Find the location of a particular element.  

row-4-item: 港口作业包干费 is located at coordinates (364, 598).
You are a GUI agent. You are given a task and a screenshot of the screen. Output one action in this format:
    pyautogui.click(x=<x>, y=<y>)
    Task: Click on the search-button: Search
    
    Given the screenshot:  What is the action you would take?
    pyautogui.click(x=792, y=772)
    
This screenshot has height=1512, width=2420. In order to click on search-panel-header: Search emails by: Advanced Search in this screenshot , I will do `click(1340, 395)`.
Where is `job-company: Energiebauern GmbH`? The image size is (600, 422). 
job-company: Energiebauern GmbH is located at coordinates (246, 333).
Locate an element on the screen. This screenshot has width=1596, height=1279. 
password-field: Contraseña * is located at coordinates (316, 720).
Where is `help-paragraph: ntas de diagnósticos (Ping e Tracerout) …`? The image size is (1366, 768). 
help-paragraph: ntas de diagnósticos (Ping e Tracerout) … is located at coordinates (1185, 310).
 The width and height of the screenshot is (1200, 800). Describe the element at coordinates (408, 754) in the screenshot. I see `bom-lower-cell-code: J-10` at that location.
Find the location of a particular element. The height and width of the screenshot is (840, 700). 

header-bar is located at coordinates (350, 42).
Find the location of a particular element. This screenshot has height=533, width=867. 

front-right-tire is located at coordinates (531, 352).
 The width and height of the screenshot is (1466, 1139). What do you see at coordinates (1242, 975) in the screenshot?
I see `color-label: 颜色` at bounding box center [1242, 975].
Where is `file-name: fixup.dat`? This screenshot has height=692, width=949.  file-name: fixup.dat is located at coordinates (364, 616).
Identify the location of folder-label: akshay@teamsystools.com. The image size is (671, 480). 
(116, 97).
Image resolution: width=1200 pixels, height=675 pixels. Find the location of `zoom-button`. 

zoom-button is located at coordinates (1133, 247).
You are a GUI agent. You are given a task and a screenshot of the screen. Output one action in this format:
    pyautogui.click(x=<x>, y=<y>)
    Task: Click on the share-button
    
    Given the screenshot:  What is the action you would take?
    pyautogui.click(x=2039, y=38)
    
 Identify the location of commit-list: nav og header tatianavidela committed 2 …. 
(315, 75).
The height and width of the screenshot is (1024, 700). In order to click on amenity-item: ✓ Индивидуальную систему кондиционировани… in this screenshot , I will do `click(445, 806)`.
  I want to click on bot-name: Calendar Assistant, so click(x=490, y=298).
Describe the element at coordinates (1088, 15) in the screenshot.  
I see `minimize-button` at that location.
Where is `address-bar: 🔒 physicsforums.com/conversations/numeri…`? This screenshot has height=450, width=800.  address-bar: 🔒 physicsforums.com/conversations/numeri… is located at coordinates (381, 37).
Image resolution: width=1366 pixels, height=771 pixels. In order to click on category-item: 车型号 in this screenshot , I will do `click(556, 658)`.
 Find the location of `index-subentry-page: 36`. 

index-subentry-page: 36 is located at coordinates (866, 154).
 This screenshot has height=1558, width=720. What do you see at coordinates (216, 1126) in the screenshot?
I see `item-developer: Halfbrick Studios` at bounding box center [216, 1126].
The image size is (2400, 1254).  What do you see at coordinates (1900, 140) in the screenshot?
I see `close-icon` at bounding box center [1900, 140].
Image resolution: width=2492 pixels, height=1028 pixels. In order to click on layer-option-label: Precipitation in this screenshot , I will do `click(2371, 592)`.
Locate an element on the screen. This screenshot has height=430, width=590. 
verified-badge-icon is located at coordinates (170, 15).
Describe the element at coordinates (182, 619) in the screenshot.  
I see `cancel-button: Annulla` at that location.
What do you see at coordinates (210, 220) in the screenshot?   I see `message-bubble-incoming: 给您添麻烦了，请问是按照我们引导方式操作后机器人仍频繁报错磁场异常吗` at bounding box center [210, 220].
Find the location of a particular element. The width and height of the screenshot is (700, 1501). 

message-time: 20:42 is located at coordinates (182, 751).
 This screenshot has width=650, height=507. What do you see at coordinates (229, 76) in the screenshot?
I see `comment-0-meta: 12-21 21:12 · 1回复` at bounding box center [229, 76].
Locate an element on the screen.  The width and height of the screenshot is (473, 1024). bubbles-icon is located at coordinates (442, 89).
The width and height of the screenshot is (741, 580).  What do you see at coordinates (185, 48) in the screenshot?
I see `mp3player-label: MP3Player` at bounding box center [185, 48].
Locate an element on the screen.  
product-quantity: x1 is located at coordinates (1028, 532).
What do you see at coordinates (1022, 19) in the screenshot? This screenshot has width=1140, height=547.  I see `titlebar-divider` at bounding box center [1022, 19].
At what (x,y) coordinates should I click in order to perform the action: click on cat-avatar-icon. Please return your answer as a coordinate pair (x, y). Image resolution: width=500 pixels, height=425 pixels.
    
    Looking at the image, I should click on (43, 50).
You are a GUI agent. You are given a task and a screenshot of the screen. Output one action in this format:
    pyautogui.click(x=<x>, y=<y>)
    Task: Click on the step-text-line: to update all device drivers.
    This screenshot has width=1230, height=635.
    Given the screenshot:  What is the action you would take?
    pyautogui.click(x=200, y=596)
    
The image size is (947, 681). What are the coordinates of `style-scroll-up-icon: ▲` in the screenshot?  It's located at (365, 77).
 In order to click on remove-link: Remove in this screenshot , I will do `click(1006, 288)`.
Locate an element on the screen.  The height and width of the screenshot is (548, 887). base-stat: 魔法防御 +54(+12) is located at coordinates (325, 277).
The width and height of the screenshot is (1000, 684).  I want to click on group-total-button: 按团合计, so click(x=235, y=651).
⁂
What the task requires :: Rewrite the data starting at the line containing "coordinates (364, 616)." and ending at the line containing "verified-badge-icon is located", substituting "Screen resolution" for "Image resolution" and keeping everything else the same. Give only those lines.

Output for this exercise ::
Where is `file-name: fixup.dat`? This screenshot has height=692, width=949.  file-name: fixup.dat is located at coordinates (364, 616).
Identify the location of folder-label: akshay@teamsystools.com. The image size is (671, 480). 
(116, 97).
Screen resolution: width=1200 pixels, height=675 pixels. Find the location of `zoom-button`. 

zoom-button is located at coordinates (1133, 247).
You are a GUI agent. You are given a task and a screenshot of the screen. Output one action in this format:
    pyautogui.click(x=<x>, y=<y>)
    Task: Click on the share-button
    
    Given the screenshot:  What is the action you would take?
    pyautogui.click(x=2039, y=38)
    
 Identify the location of commit-list: nav og header tatianavidela committed 2 …. 
(315, 75).
The height and width of the screenshot is (1024, 700). In order to click on amenity-item: ✓ Индивидуальную систему кондиционировани… in this screenshot , I will do `click(445, 806)`.
  I want to click on bot-name: Calendar Assistant, so click(x=490, y=298).
Describe the element at coordinates (1088, 15) in the screenshot.  
I see `minimize-button` at that location.
Where is `address-bar: 🔒 physicsforums.com/conversations/numeri…`? This screenshot has height=450, width=800.  address-bar: 🔒 physicsforums.com/conversations/numeri… is located at coordinates (381, 37).
Screen resolution: width=1366 pixels, height=771 pixels. In order to click on category-item: 车型号 in this screenshot , I will do `click(556, 658)`.
 Find the location of `index-subentry-page: 36`. 

index-subentry-page: 36 is located at coordinates (866, 154).
 This screenshot has height=1558, width=720. What do you see at coordinates (216, 1126) in the screenshot?
I see `item-developer: Halfbrick Studios` at bounding box center [216, 1126].
The image size is (2400, 1254).  What do you see at coordinates (1900, 140) in the screenshot?
I see `close-icon` at bounding box center [1900, 140].
Screen resolution: width=2492 pixels, height=1028 pixels. In order to click on layer-option-label: Precipitation in this screenshot , I will do `click(2371, 592)`.
Locate an element on the screen. This screenshot has height=430, width=590. 
verified-badge-icon is located at coordinates (170, 15).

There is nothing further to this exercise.